I remember this:
I am eight. I am waiting alone for the little bus inside the doors of my school, White Sulphur Springs Elementary, in the Catskills. I glimpse a small girl not far away – tired, leaning against the wall like it was holding her up. Seeing her, I feel a sorrow for her. The sorrow is bigger than me, it blooms out of my stomach and swallows me whole like a monstrous flower. In the next instant, I see that I’m looking at myself in the reflection of a display cabinet’s glass doors. I am angry at myself – first, for letting myself look like that – then, for looking like that. Then I know that I will never be faster than seeing is. It can get even me. This means that while I’ll empathize with strangers who feel sorry for me in decades to come – having done it myself – I’ll want them to snap out of it, too – as I did.
I’ve been the only (identified) disabled student in my classes in five schools since first grade, I see children “like me” at this clinic and on tv once a year during a telethon that makes me cringe. That’s it. I have a pronounced lack of images to work with and an inability to decipher the ones I do see.
I am eleven and it’s early in 1977. We have moved three times since the Catskills.
My mother and I are at the end of the long day at the MD (muscular dystrophy) clinic we go to every three months at Newington Children’s Hospital, mostly to keep tabs on how my scoliosis is progressing. My neurologist and orthopedist – the headliners who close out the day – have just said, “Now let’s have a look at your walking.”
Under the assessing gazes of residents in pediatric neurology and orthopedics, and a gaggle of curious students, I set out down the bright and windowless clinic corridor in my stocking feet, wondering if a person who has trouble walking in the first place ought to be tested in socks on a shiny linoleum floor.
They know what they’re looking for. They note the high-stepping gait that accompanies the foot-drop; how the young female patient keeps her shoulders raised and uses her arms for balance; how this case involves a body listing to the left because the right side is stronger; how, curiously, the right foot is rotated out, torquing the leg and giving the walk (in my non-clinical parlance) a gallumphing quality.
I alternate between watching where my feet are going and inadvertently spying on people in exam rooms with open doors.
These glimpses are blows too fast to dodge; they’re glimpses of people who slump in what appears to be exhaustion and sadness. Sometimes I see kids closer to my age or maybe in their twenties. There is always someone parental in the room. It is rare to witness conversation, let alone laughing. Was this how my mother and I appeared to others?
I am coming up on the alcove where x-rays are viewed by clinic staff conferencing on the run. I reach this turn-around point when an unexpected sound so startles me that I nearly slip.
There is a young man – a grown-up, to me – with bushy brown hair in a motorized wheelchair, laughing hugely and hoarsely. Apparently whatever he had said just prior was rip-roaring because the residents huddled nearby burst into equally raucous laughter. He rocks back and forth, grinning evilly.
I stare, and my stare is the kind of stare directed toward surprising objects, not people. It is embarrassingly articulate. And it blurts, You, laughing?

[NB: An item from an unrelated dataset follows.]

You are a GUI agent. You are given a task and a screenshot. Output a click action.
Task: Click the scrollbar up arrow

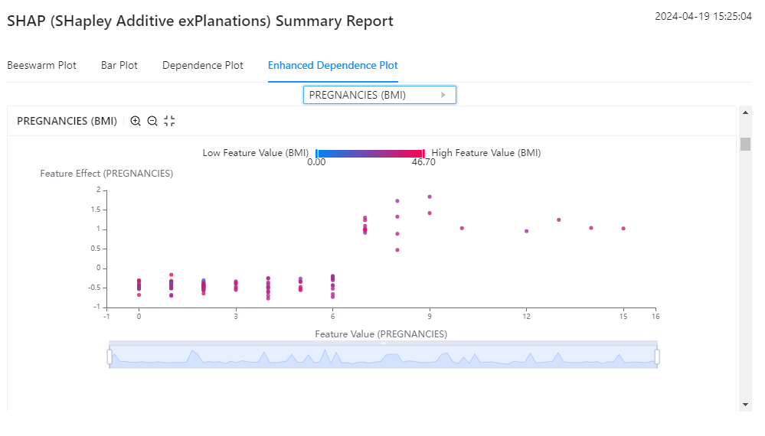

I freeze but not before this young man also sees me look away ashamed. The look in his eyes is a disgusted, Yeah, well, what are YOU looking at? Or so I think. I don’t know this young man or anyone like him. Or me. I’ve been the only (identified) disabled student in my classes in five schools since first grade, I see children “like me” at this clinic and on tv once a year during a telethon that makes me cringe. That’s it. I have a pronounced lack of images to work with and an inability to decipher the ones I do see.
I don’t remember this:
Right around the time of this clinic visit, disabled political activists occupied a federal building for 26 days, the centerpiece of coordinated direct actions that ultimately forced HEW Secretary Joseph Califano to sign the Section 504 regulations, the first federal disability civil rights law in the US.
I don’t remember this because I didn’t see any of it. Much of it occurred 3,000 miles away from me and during a news strike. When I went to college later at the American University in the 80s, there was never any mention of disability as a political issue in my political science or American government classes.
By 2017, the 40th anniversary of 504, disability rights were included in the Smithsonian’s exhibit, American Democracy: A Great Leap of Faith, about citizen participation in the forming of the US.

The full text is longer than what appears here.